On Oct 17, 2005, at 5:17 PM, Mark Nottingham wrote:
They seem similar. But, what if you want to have more than one paging semantic applied to a single feed, and those uses of paging don't align? I.e., there's contention for prev/next?

If no one shares my concern, I'll drop it... as long as I get to say "I told you so" if/when this problem pops up :)
I share your concern.

On 17/10/2005, at 3:21 PM, Thomas Broyer wrote:
I don't think there are different concepts of paging.

Paging is navigation through subsets (chunks) of a complete set of entries.
Yeah, but what if you need what amounts to a multi-dimensional array. The method of addressing each dimension has to be distinguishable from the others.

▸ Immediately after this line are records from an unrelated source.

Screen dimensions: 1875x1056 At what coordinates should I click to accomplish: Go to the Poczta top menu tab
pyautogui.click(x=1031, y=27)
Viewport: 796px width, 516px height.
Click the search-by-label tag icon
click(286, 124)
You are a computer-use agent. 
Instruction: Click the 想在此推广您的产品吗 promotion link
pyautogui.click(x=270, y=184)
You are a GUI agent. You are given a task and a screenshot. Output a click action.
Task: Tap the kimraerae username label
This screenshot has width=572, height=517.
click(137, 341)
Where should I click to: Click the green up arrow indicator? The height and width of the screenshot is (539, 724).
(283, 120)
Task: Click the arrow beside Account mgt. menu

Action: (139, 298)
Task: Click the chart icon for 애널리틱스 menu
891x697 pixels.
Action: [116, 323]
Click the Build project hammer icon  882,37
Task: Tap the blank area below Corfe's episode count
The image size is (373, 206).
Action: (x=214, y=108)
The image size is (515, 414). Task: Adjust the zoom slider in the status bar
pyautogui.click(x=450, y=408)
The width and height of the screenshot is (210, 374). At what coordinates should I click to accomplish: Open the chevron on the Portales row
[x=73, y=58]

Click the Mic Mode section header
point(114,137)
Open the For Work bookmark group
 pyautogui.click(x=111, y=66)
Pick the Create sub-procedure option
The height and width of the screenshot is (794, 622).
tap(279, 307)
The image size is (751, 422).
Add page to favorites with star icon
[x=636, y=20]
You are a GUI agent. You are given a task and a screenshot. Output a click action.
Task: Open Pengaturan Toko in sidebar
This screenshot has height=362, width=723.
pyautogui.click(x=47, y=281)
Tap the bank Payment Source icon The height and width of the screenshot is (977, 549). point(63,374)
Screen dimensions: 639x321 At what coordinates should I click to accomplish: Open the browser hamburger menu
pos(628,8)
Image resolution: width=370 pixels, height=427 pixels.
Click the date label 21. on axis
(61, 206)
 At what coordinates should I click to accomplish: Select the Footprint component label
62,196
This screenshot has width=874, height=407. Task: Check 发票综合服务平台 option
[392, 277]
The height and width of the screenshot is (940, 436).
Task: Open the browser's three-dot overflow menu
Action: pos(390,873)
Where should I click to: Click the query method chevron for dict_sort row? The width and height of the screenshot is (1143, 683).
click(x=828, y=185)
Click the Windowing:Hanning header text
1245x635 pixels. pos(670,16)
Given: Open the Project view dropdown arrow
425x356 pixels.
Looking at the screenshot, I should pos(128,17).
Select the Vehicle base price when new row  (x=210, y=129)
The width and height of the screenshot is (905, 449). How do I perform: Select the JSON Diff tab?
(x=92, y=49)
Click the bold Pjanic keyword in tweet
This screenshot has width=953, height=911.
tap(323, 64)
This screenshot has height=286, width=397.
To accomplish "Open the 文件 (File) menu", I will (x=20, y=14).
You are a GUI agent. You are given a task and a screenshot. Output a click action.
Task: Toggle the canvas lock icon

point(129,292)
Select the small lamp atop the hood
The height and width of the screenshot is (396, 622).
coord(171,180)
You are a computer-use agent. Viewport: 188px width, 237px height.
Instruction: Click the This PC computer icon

If the complete set represents all the entries ever published through an ever-changing feed document (what a feed currently is, you subscribe with an URI and the document you get when dereferencing the URI changes as a sliding-window upon a set of entries), then paging allows for feed state reconstruction. In other terms, feed state reconstruction is a facet of paging, an application to non-incremental feeds.
Let's say you're doing a feed for the Billboard top 100 songs. Each week, the entire contents of the feed are swapped out and replaced by a new top 100 (ie. it is a non-incremental feed). And let's say you don't want to put all 100 in the same document, but you want to break it up into 4 documents with 25 entries each. You now have two potential axes that people might want to traverse--from songs 1-25 to 26-50 to 51-75 to 76-100, or from this weeks 1-25 to last weeks 1-25 to two weeks ago's 1-25, etc. You can't link in both directions with the same "next".

There are clearly two distinct concepts here--navigating through the chunks that make up the current state of the feed resource, and in a non-incremental feed, navigating though the historical states of the feed resource.